Haug, 33, is one of five people on Kansas University’s flower crew, which plants 10,000 tulip bulbs and 5,500 annuals on campus every year. Those recognizable flowers that blanket campus aren’t the team’s only responsibility, though. The crew keeps Jayhawk Boulevard free of trash, removes snow during the winter and generally keeps the campus’ main street looking nice.
Haug joined the flower crew eight years ago, when Facilities Operations put together a separate team for flowers.
“Before that, they had just any crew do it,” he said. “Things weren’t turning out right.”
Now the crew plants all the flowers, and each member specializes. Haug is the one who strings out lines and spray paints the lines so all the tulips will be planted in a straight row.
He says it’s important to make the beds look as beautiful as they do. And they plant for a week straight.
The crew plants the 12 to 15 tulip beds in October and hopes for them to bloom around Easter.
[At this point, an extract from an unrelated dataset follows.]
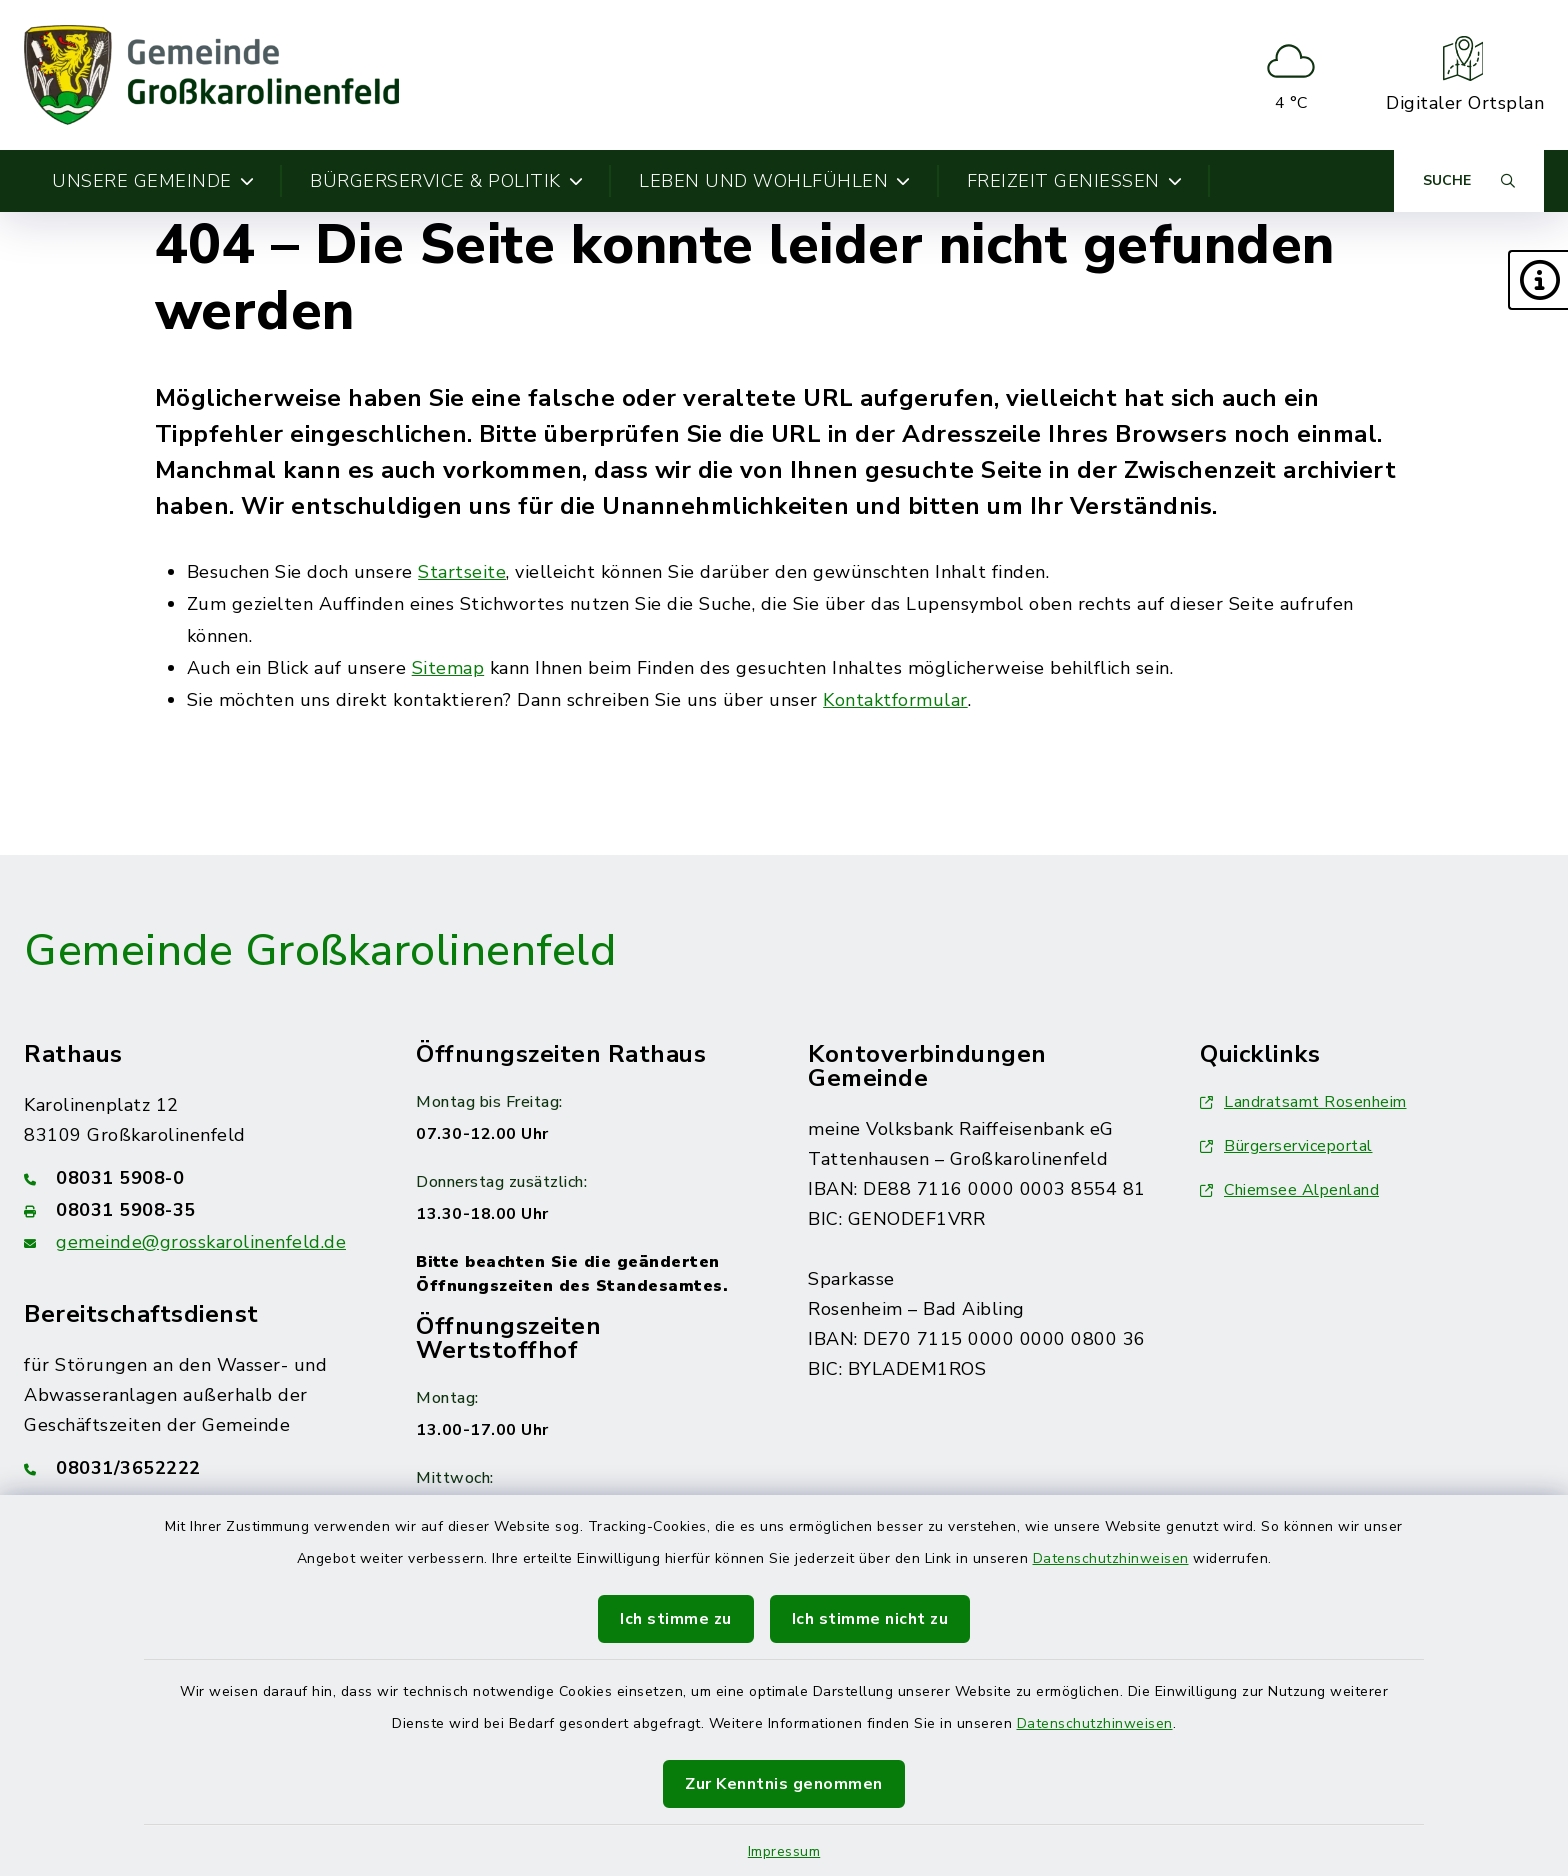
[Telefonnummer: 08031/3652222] (196, 1468)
Mike Lang, campus landscape manager, said the formal areas around campus get a lot of the focus from the flower crew, such as in front of Strong and Smith halls, the Chi Omega fountain and the chancellor’s residence.
“It puts on quite a display each spring,” he said. “It really brightens campus up.”
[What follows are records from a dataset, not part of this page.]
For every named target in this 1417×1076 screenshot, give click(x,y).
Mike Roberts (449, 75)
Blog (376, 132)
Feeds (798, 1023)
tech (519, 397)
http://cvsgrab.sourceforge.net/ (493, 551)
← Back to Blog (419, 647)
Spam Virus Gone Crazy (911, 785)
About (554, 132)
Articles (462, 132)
Haug said every bed on campus was different, and crew members had preferences to what they liked to plant. The flowers impress parents when they come to visit campus.
“We’re one of the luckiest crews, because we hear more compliments than complaints,” Haug said.
When the tulips die, the crew replaces them with a new bed of annuals, Lang said.
What’s the boring part of the job?
“We’re constantly pulling weeds, so it does get old quick,” Haug said.
When Haug goes home at night, he has a garden to tend to there as well. He grows flowers as well as vegetables.
He loves what he does.
“It’s different every day,” he said. “It’s unlike an office job.”
When Haug isn’t planting flowers on the job, he’s often fertilizing the beds, which happens once or twice per week. The crew also removes snow, especially the sand that is put on the roads, and clears Jayhawk Boulevard of trash every morning soon after starting work at 6:30 a.m.
Lang said the crew is also responsible for catching any animals that might meander onto campus, including squirrels, bats, skunks, foxes, opossums and raccoons.
But Haug’s No. 1 love is the flowers, and how they positively reflect on KU.
“Very few universities do it up like we do,” he said.